--- EXTRACT TO READ ---
■ ■ ■ ■ ■

Reviews

4.48 Psychose

Isabelle Huppert in 4.48 Psychose
(Photo © Richard Termine)
Isabelle Huppert in 4.48 Psychose
(Photo © Richard Termine)

It’s no wonder that Isabelle Huppert flexes her legs at the end of Sarah Kane’s 4.48 Psychose and then walks to the wings of BAM’s Harvey Theater with a detectable hobble. This great French actress has just completed one of the most extraordinary performances anyone has ever been required, or perversely has chosen, to give.

When designer Dominique Bruguiere’s concentrated light first picked her out of the gloom an hour and 45 minutes earlier, Huppert was standing center stage in a short-sleeved blue jersey and narrow black leather trousers, with her feet planted only inches apart on the floor and her arms at her sides. Her long, intelligent, rectangular face with its high cheekbones was impassive, and her shoulder-length chestnut hair was pulled back.

■ ■ ■ ■ ■

--- DATASET CONTENT ---
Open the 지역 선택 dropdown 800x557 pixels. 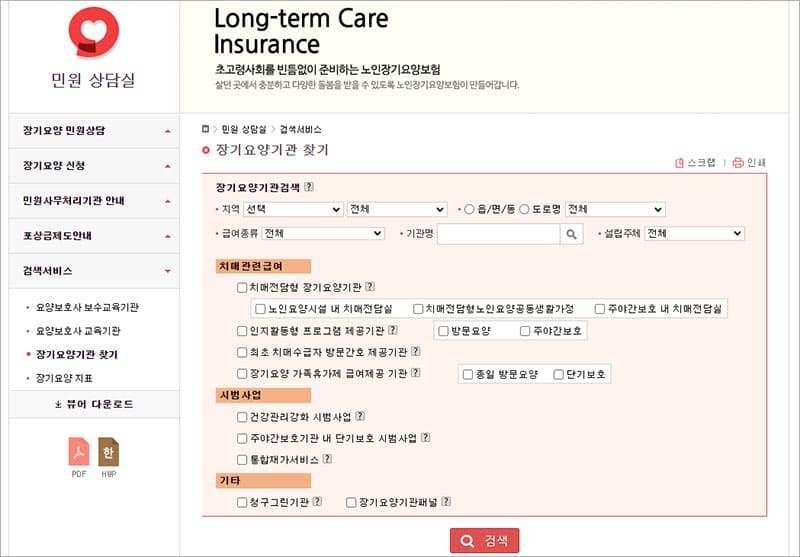pyautogui.click(x=293, y=209)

■ ■ ■ ■ ■

--- EXERCISE A ---
Reproduce the stretch of the 4.48 Psychose review from "It’s no wonder" through "was pulled back.".
--- EXERCISE B ---
Using the 4.48 Psychose review, answer these:
(i) In which theater does Huppert walk to the wings at the end?
(ii) Who is named as the designer of the light that first picks her out?
(iii) What color is the jersey she wears?

--- TASK OUTPUT A ---
It’s no wonder that Isabelle Huppert flexes her legs at the end of Sarah Kane’s 4.48 Psychose and then walks to the wings of BAM’s Harvey Theater with a detectable hobble. This great French actress has just completed one of the most extraordinary performances anyone has ever been required, or perversely has chosen, to give.

When designer Dominique Bruguiere’s concentrated light first picked her out of the gloom an hour and 45 minutes earlier, Huppert was standing center stage in a short-sleeved blue jersey and narrow black leather trousers, with her feet planted only inches apart on the floor and her arms at her sides. Her long, intelligent, rectangular face with its high cheekbones was impassive, and her shoulder-length chestnut hair was pulled back.

--- TASK OUTPUT B ---
(i) BAM's Harvey Theater
(ii) Dominique Bruguiere
(iii) Blue